Why did the party embrace an obviously losing strategy? Why does it find it impossible to stop this slide toward a self-evidently destructive course?
Here’s the problem: The Democratic Party doesn’t understand its coalition.
Democrats like to think in terms of their coalition as it exists on paper. This is the New Deal coalition first established under Franklin Roosevelt. Demographically, it was an alliance of working people, professionals, the middle-class, Black voters, and marginalized groups. Its internal factions were advocates for the various causes and organizations that some Democrats like to call “The Groups.” Ideologically, it was a union of progressives and Jacksonian populists.
The Democrats’ great accomplishment was to successfully combine into one coalition groups that previously stood on opposite sides of the aisle. Progressives—professionals and upper-middle-class social reformers—had previously fueled the Republican Party under leaders like Teddy Roosevelt. Jacksonians—mostly working and rural Americans based in the old Solid South—were the Democratic Party’s original base. Combining them created a new foundation, New Deal liberalism, and a new Democratic Party philosophy holding Democrats could use social science and planning (progressivism) to benefit working people, the marginalized, and least well off (Jacksonian populism).
Why abandon this formula? Because a growing group inside the party broke the alliance. The supposed progressives who were not progressives.
It’s important to understand who progressives actually are. It’s a word a lot of people like to claim, using it to mean anyone who wants to be nice, help the poor, or support the various causes of “the left.” In reality, progressives are half of the people we call liberals. “Liberal,” in turn, means here not just a euphemism for the Democrats but the classical liberalism of creating a society around rationalism and liberty. It means support for ideas like democracy, personal freedom, market capitalism, rationalism, free speech, freedom of religion, and self-government. It holds that a society built around these pillars won’t be perfect, but will be more free, fair, and prosperous than any alternative. Since these ideas are the same Enlightenment ideas around which America’s Founders created our Constitutional republic, liberal essentially means the people who enthusiastically support the promise and idea of America.

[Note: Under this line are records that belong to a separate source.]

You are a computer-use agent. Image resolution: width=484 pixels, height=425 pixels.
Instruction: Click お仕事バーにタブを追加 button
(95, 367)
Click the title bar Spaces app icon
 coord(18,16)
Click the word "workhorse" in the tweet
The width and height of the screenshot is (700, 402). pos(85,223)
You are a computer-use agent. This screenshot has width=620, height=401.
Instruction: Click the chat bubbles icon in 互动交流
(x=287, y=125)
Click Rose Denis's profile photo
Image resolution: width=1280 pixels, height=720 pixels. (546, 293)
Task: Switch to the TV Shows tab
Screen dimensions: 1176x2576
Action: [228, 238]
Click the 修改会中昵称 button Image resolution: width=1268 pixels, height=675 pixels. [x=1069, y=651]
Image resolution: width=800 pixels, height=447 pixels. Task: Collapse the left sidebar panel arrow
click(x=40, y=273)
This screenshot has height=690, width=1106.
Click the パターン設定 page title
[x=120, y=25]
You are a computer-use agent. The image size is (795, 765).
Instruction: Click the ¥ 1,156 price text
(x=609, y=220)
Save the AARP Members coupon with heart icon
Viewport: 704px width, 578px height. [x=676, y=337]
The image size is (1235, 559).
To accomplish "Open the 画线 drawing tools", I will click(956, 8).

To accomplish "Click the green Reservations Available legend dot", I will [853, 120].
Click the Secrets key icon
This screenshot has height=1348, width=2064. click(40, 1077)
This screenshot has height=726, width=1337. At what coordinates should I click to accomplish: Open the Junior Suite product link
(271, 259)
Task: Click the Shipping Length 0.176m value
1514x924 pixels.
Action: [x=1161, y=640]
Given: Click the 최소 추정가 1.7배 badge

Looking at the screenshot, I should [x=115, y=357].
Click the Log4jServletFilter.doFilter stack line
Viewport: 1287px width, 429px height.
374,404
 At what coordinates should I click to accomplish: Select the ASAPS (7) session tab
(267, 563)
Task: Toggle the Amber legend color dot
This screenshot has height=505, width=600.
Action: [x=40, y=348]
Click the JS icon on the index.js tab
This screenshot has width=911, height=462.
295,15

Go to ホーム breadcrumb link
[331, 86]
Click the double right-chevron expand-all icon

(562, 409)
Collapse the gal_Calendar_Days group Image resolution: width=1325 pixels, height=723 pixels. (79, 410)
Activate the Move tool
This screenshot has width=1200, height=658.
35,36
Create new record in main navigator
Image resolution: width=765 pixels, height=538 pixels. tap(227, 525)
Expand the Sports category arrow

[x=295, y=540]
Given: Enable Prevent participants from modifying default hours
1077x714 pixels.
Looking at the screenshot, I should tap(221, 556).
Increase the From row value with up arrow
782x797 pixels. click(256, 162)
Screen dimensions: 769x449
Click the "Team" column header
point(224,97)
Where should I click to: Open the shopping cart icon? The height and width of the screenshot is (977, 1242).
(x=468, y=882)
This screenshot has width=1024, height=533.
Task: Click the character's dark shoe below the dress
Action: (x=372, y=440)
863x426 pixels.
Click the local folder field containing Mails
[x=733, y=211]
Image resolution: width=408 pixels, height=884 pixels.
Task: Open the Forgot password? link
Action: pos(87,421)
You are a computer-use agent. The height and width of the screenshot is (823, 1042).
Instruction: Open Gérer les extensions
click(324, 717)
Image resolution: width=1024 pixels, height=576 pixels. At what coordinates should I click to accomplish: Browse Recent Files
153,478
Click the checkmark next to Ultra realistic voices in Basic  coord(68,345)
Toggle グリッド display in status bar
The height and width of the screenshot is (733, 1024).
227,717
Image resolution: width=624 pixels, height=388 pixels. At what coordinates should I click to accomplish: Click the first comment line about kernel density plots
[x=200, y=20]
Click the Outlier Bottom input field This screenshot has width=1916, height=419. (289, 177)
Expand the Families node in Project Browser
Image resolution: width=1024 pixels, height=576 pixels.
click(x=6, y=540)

Progressives are the “left” half of the liberals, believing we can best execute the liberal plan with some planning and central management. The “right” liberals are the libertarians and old business Republicans, who believe the best way to execute the liberal plan is with more decentralized decision-making allowing the most efficient and fair solution to come bubbling up from personal choice. These two halves, accustomed to thinking of each other as enemies, are in fact close cousins. They’re different brands of liberals with minor disagreements, but both committed to the same liberal Enlightenment vision of the American Constitution, democracy, market economy, personal freedom, and self-government.
Then there are the left utopians.
Left utopians are not liberals. In fact, they think liberalism is a problem. Liberalism to left utopians doesn’t lead to fairness or to freedom but locks in oppression and privilege. They believe market capitalism creates unequal hierarchies. They believe freedom of speech and religion are often weapons that support the powerful and bad ideas. They believe rationalism is a fantasy because people are not fair or rational. They believe democracy (if they’ll admit it) is too often a mirage that powerful groups game to maintain their privileged place. Not only are left utopians not liberals, they hope to rip a lot of liberalism down to replace it with what they believe will be a better, more just, and more fair society.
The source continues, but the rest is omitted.